PASSAGE SHOWN.
—————

Secrets of Advertising 'In Context'

from The Internet Marketing Chronicles


"Economists have long spoken of land, labor, and capital as the inputs to an economy ... Labor is no longer thought of as of undifferentiated wrench-turning, but as talent, not so much to be hired as to be applied to the issue of the moment. Hence our discussion of people focuses on the nature of the exchanges in which this talent will be the most valued resource." -- Stan Davis and Christopher Meyer

There is a dramatic change happening in affiliate programs, and it all involves selling items within the context of the affiliate's website. Affiliate programs are changing from the original "place my banner ad on your site" branding approach to a new, integrated advertising effort. It is more important to place your content within their website, to empower them to sell, than to simply drive people to your website.

As Affiliate Programs evolve, a separation between pay per sale and pay per traffic is emerging. If the goal of your program is just to generate traffic, then offer a clickthrough or bounty for new customers is the model. If you want to sell products through other sites, the "In Context" selling this article focuses on is the critical factor. Here's how.

1.  Reinvent banner ads into text driven, lead generating tools

Banner ad space is a great place to get your brand out, but if your affiliates do not get clicks or sales your banner will not appear. I know, you have heard that again and again. But the only thing affiliate programs seem to share is their love for the banner ad. Banner ad space is the ad space at other websites, but to improve your clickthrough and sellthrough from banners, and to empower your affiliates, try these.

Here are three rules to follow:

- Use text in your banner ads so they appear to be part of the site. Use only a few sentences with a compelling free offer so you can generate traffic.

- Make your brand a small logo on each banner ad, and write call to action headlines. For example, "Click here to win a $20 gift certificate from XX Company" is much better than trying to sell your value proposition. One example I have seen is a company with the USP "you are not alone" on a banner ad -- this is vague and meaningless.

- Make your offer and ad copy easy to understand; write for a 6-9th grade reading level, and keep it simple.

- Underline your headline text in blue so that it appears to be a hyperlink on the page. This fits in easily to websites without appearing to be a banner ad.

- Keep things familiar. Use Windows-like banners that include the normal commands "Go" and "Click Here" that you see on a Windows interface. When it looks like their computer interfaces, your target customers will be familiar with it.

- Drive your visitors from a banner ad to a form that requests more information. Most affiliate programs drive people to a home page, full of confusing choices. Or they drive people to a one product sale and hope for the impulse buy.

The best approach is to drive them to an email request form; here you can reward your visitors with gift certificates, free reports, and if you have a more considered purchase decision (anything more than $100 on the Internet is not likely an impulse buy -- the comfortable price point for purchases online tends to be between $20-$40), focus on your follow-up. Send them an email, automate your follow-ups, and gradually introduce the sale. Most people won't buy until 3rd or 4th contact, no matter what you do.

2.  Build on your affiliate's "context" to get recommended.

The new mode of affiliate programs is to merge your products into the context of other websites. As noted earlier, context literally means "necessary link," but before we get to how you make your offer "necessary," let's focus on how to understand the context of websites you want to target.

—————

RECORDED DATA.
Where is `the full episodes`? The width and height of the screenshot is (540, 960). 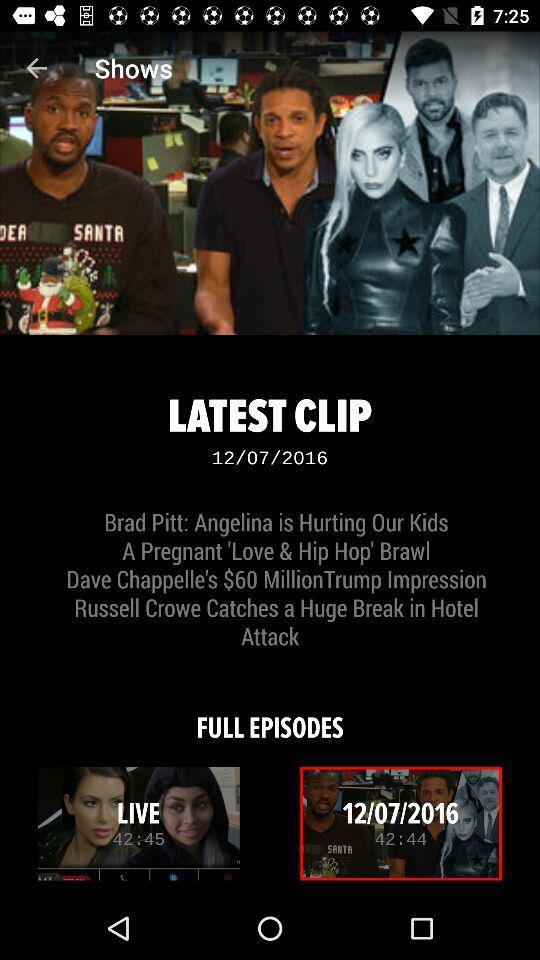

—————

WHAT IS NEEDED.
Revise the part of the advertising article that opens with "The new mode" and closes with "want to target.", replacing "new mode" with "emerging mode". Rely solely on the advertising article for this work.

COMPLETE RESPONSE.
The emerging mode of affiliate programs is to merge your products into the context of other websites. As noted earlier, context literally means "necessary link," but before we get to how you make your offer "necessary," let's focus on how to understand the context of websites you want to target.